* _Work item_: The records that follow should be copied out exactly, pictures excluded.
-- Input for this task follows --
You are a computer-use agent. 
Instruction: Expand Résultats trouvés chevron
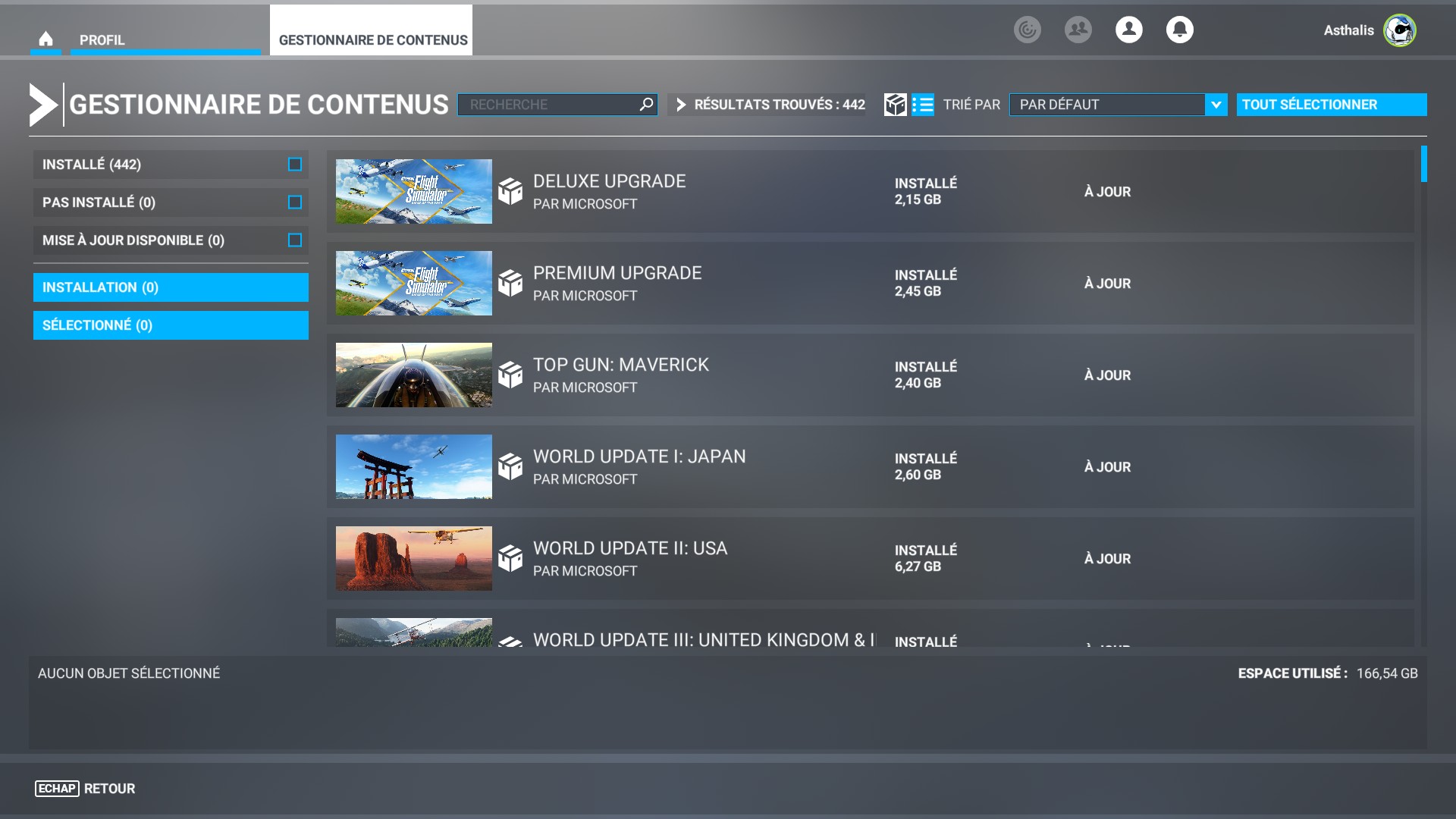tap(681, 105)
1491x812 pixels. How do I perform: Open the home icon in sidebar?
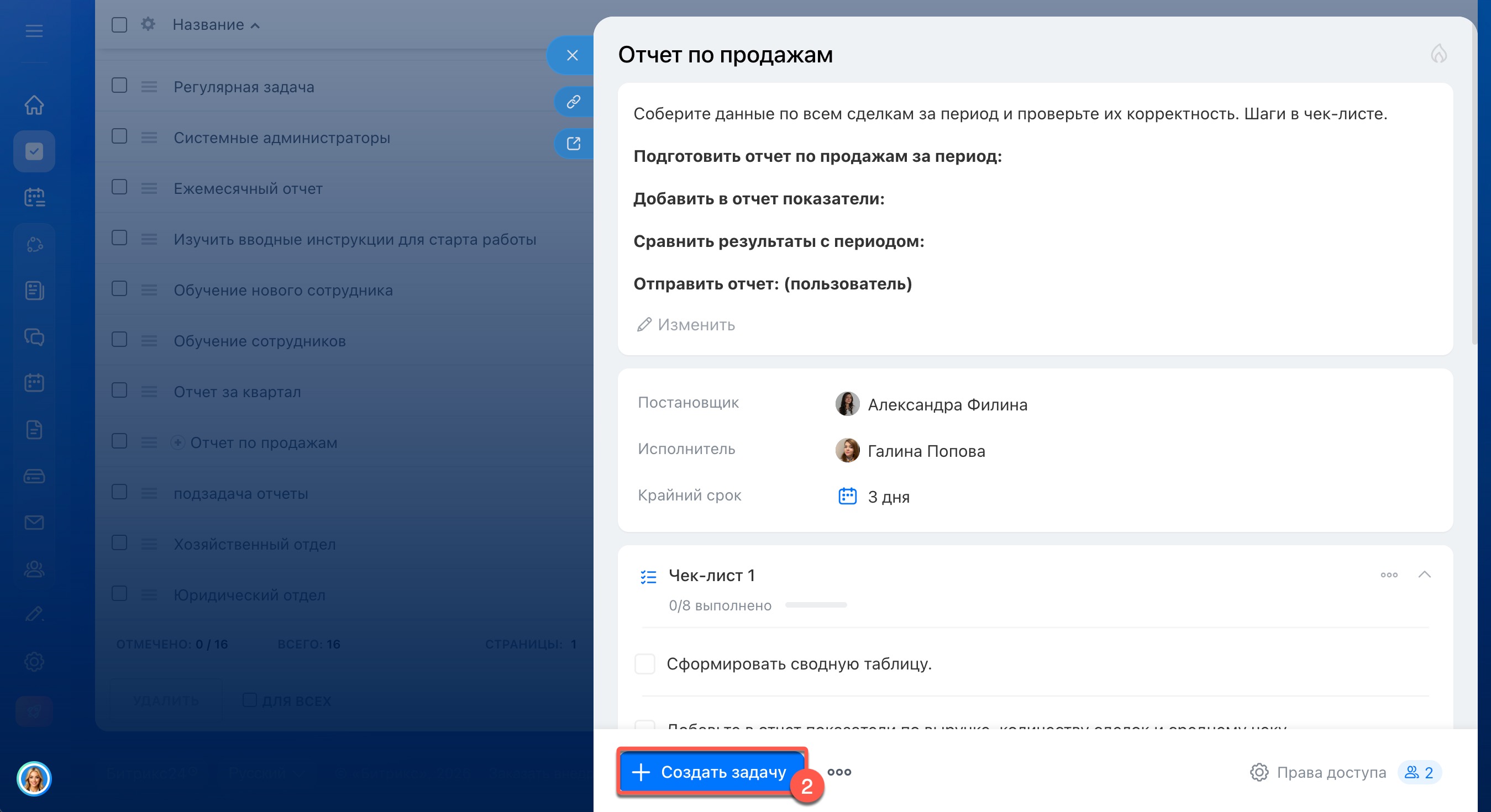click(34, 105)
-- Input for this task concluded --
* _Your response_:
You are a computer-use agent. 
Instruction: Expand Résultats trouvés chevron
tap(681, 105)
1491x812 pixels. How do I perform: Open the home icon in sidebar?
click(34, 105)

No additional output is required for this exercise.